For those few moments, I am different from what I normally am. There is no work, no family, no aspirations nor day dreams. It’s all about the silence of the night and most personal thoughts. I step out of my shell to act emotional about issues that touch a chord in me.

Today it’s about those elderly who we find begging on the streets of India. At every traffic signal, while we wait impatiently for the light to change to green, we find a multitude of beggars passing by us. They either act indolent or too pitiful. Its one among the many we come across so we don’t bother to react. We shoo them away and probably indulge in self pity about our stressed out life.

Then an old man or woman walks by with their muddled glasses, torn clothes and barely a stick to support. I have never been able to look away or think beyond the moment. The land which believes in treating elders with due respect is probably the biggest nation with unsupported elderly begging for alms on the road. I wonder…

I wonder if they are orphans by fate or by the nonchalance attributed to them by our generation in this rat race to survive in the so called ‘fast pace’ life.

Thursday, February 22, 2007

Who does it for us?

I have stopped writing for a long time and trying to revive back the interest. The best deviations in life is reading or writing. We are caught up in some other situation or our mind is imagining something beyond the realm of our own problems. I know that running away from problems does not solve them but sometimes we need a break to start again with a fresh mind…ok, that’s a load of crap…we just need a break (no justification needed).

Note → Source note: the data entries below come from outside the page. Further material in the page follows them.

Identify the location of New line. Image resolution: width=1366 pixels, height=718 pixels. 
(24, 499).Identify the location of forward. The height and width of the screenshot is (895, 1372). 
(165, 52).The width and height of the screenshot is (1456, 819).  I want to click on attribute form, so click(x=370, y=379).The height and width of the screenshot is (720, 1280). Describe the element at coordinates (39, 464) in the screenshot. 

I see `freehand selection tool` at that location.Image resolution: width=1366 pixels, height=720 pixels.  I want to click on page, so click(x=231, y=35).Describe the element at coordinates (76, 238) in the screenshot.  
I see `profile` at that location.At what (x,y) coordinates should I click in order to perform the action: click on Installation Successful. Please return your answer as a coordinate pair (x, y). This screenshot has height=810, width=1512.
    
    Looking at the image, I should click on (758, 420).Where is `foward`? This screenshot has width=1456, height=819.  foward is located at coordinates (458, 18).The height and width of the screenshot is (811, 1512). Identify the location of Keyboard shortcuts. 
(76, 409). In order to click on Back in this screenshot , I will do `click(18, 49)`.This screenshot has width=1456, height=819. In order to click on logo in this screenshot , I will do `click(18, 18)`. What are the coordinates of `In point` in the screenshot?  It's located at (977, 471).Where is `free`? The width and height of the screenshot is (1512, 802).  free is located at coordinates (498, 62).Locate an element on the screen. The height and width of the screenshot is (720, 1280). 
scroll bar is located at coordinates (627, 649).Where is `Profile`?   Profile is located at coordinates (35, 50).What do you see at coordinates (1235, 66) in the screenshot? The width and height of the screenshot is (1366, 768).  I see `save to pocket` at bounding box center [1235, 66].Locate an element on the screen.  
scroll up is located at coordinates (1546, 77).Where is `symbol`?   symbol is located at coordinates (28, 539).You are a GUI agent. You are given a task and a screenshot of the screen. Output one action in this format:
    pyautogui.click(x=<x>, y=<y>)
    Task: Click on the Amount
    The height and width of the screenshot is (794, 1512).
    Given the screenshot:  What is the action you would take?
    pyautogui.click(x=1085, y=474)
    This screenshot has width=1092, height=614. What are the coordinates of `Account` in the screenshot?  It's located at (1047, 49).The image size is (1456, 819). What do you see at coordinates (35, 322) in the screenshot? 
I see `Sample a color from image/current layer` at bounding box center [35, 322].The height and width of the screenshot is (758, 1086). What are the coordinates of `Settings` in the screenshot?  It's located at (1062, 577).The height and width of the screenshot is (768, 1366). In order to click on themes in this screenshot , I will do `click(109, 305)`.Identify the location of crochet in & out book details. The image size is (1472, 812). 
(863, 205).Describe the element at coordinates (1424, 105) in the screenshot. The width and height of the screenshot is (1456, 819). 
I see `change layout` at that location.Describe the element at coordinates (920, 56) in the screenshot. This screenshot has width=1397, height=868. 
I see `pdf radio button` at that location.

I try writing with set of expectations, “I got to be smart, witty, insightful, blah blah”…then I wonder whom am I trying to impress. I believe that highest expectations for us are set by ourselves. When others like our parents, teachers, managers, friends or anybody sets expectations which are not so close to our own ideals and we are unable to meet them, we tend to blame others. In reality, it’s just the vexation that we cannot even meet these mid level expectations and we might fail to match our perfection standard.

I keep telling myself to go with the flow of life and see where it takes me. Things don’t happen the way we perceive it to be because destiny or just life does have other interesting plans for us. Somewhere along the unknown journey, our most cherished dreams come true (well, slightly modified to the reality). So the sub/unconscious (hate taking direct blames…truly human ;) ) setting of standards got to take its cue and stop the process. I cannot expand my horizon of thought or broaden the meaning of life beyond “ME” if I do not unleash myself with no addendum to life.

Tuesday, February 20, 2007

Somber eyes filled with awe;
As the precious sight unveiled;
Shivering hands twitched to feel;
The rosy glow of the magnificence.

Laying amidst the stark whiteness;
Nimble fingers curled into a fist;
Eyes, so slumber, parted open;
Arousing the soul wrenching cry.

Strange emotions tore the empty soul
While teary smile creaked the face;
Silent prayers arose from her;
For the bestowed gift sent to solace.